▸ **About this task**: Go over the data and work out how many lines include the word "agent". Give that number only.

===== Data to examine =====

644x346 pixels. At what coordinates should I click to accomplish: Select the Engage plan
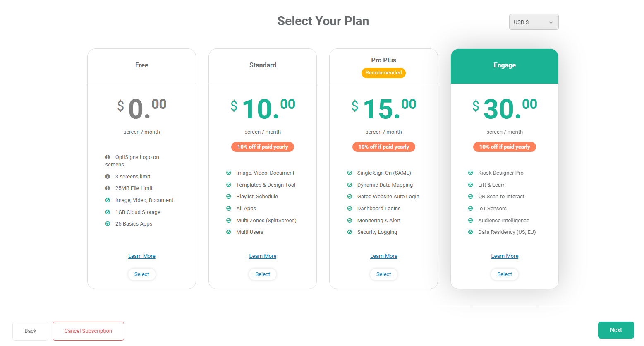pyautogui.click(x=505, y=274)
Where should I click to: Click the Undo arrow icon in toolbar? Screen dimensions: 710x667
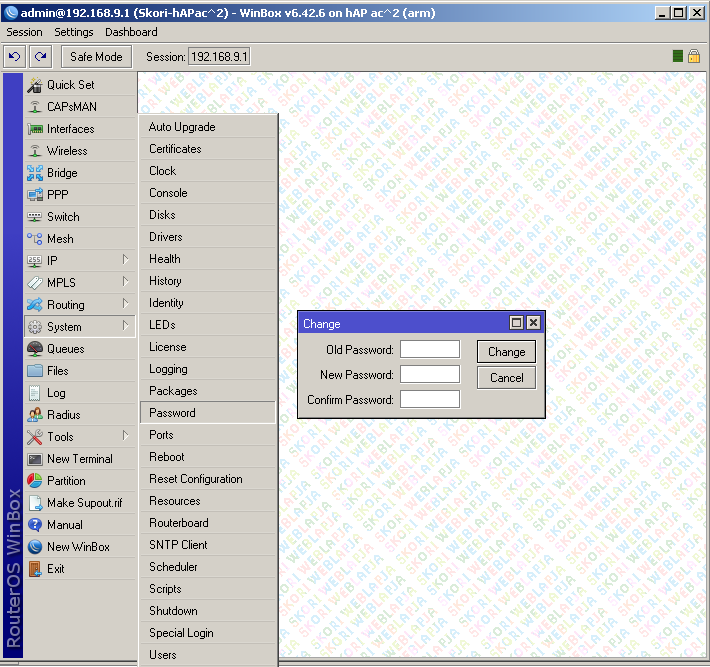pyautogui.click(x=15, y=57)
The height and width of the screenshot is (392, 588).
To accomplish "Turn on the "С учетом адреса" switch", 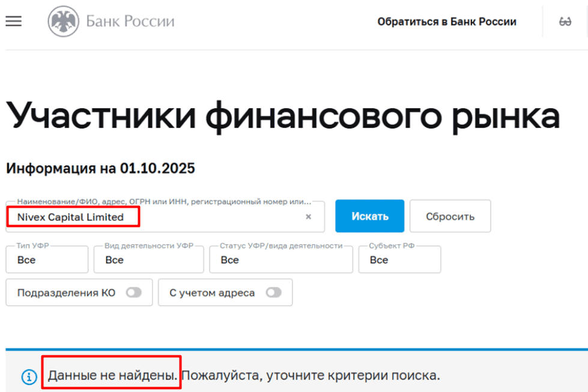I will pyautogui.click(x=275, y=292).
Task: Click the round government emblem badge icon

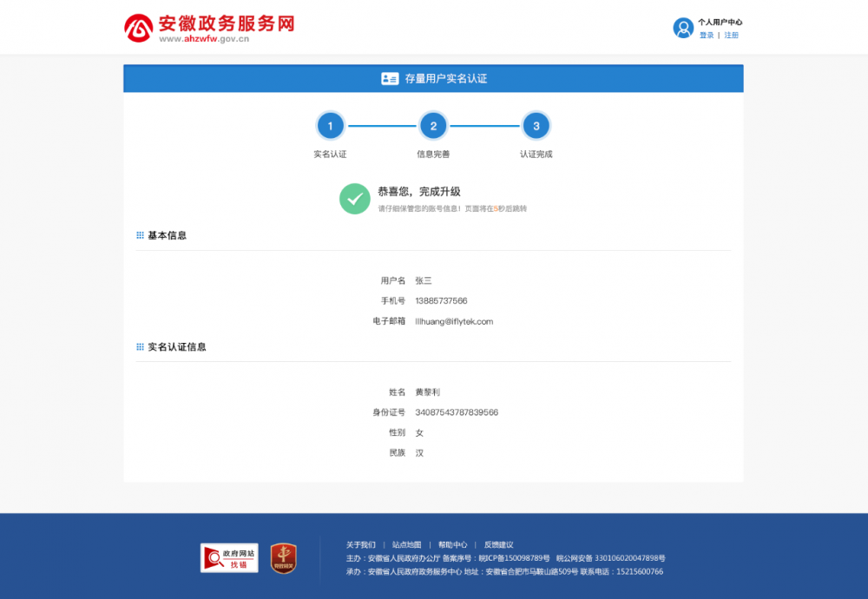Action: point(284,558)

=====
===== Data to examine =====

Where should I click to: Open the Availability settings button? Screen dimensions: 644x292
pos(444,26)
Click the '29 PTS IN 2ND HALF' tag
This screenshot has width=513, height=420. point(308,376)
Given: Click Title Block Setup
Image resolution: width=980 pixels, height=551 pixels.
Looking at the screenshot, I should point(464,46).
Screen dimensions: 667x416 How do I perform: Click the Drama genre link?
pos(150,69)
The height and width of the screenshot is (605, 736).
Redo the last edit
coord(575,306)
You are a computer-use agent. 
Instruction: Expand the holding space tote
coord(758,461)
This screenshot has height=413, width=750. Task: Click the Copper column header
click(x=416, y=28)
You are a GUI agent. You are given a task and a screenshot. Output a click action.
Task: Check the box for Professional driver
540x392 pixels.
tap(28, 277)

=====

▸ **Result**: 2